• ROWS:
--
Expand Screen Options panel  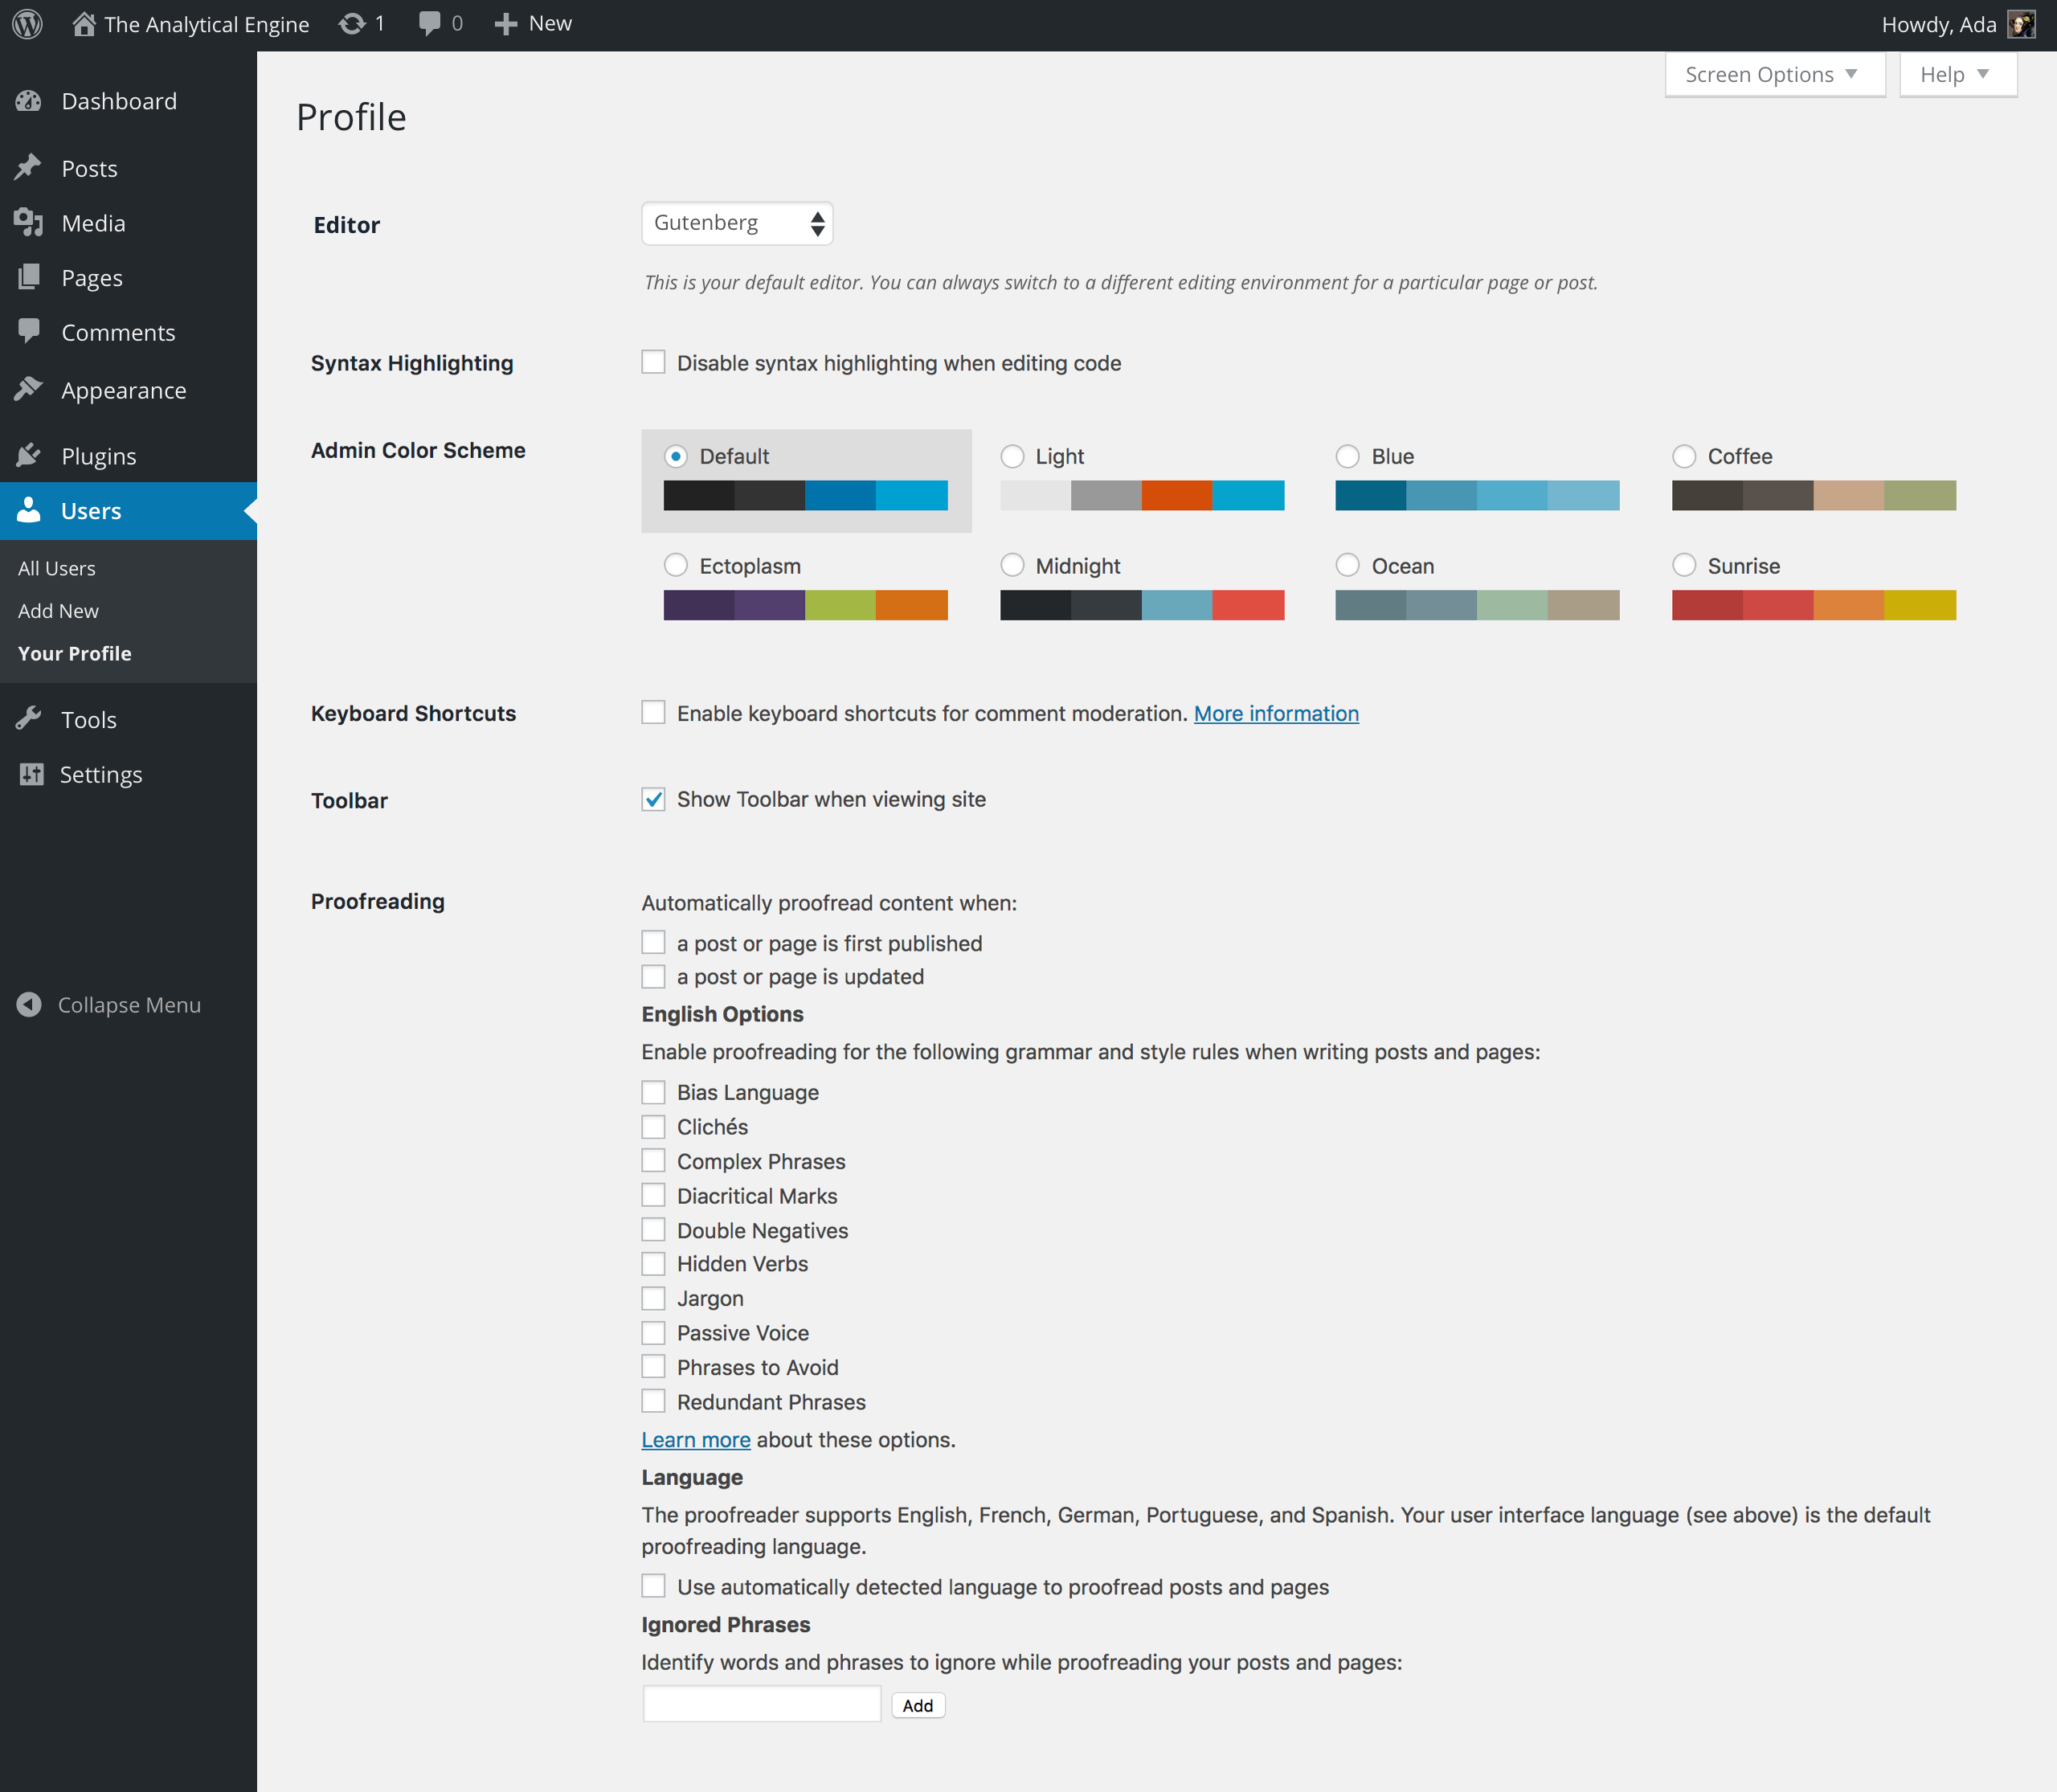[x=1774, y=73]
--
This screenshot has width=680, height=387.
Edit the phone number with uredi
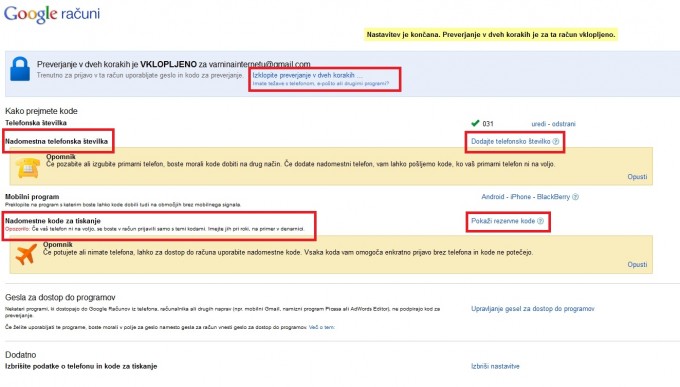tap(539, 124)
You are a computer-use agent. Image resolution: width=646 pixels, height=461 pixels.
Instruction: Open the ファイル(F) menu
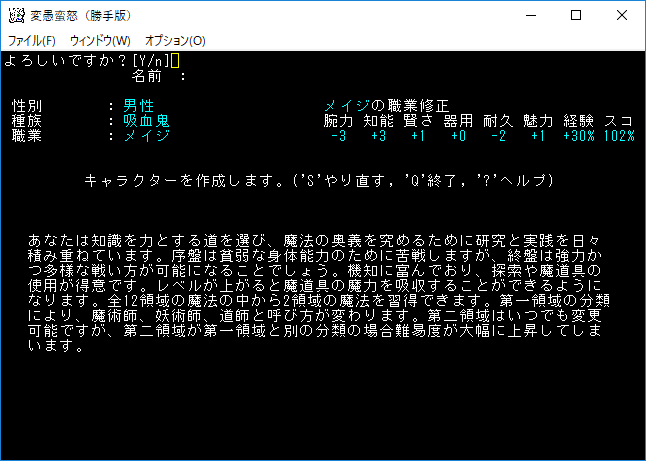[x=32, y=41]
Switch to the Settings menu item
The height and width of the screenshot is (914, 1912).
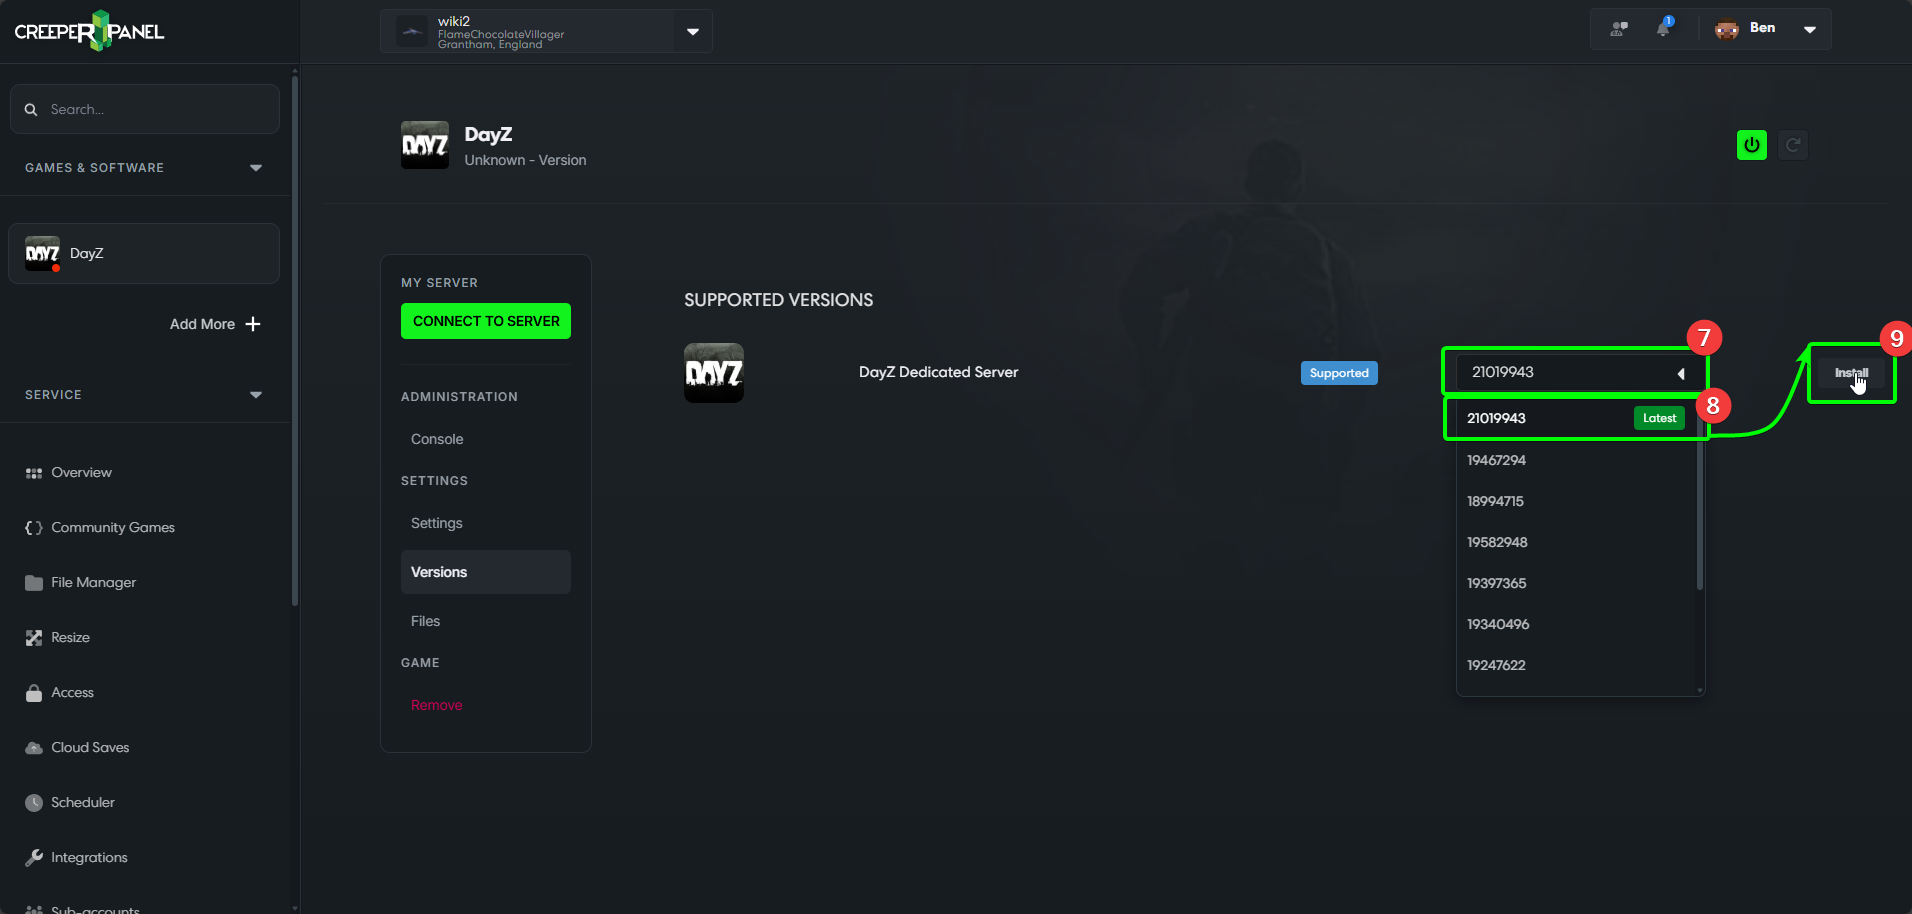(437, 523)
--
• TASK TO CARRY OUT: Which lines of the entries above contain the string "width"? Show each one in full, matching case.

• EXERCISE RESULT:
This screenshot has width=680, height=387.
You are a computer-use agent. Image resolution: width=646 pixels, height=461 pixels.
The height and width of the screenshot is (914, 1912).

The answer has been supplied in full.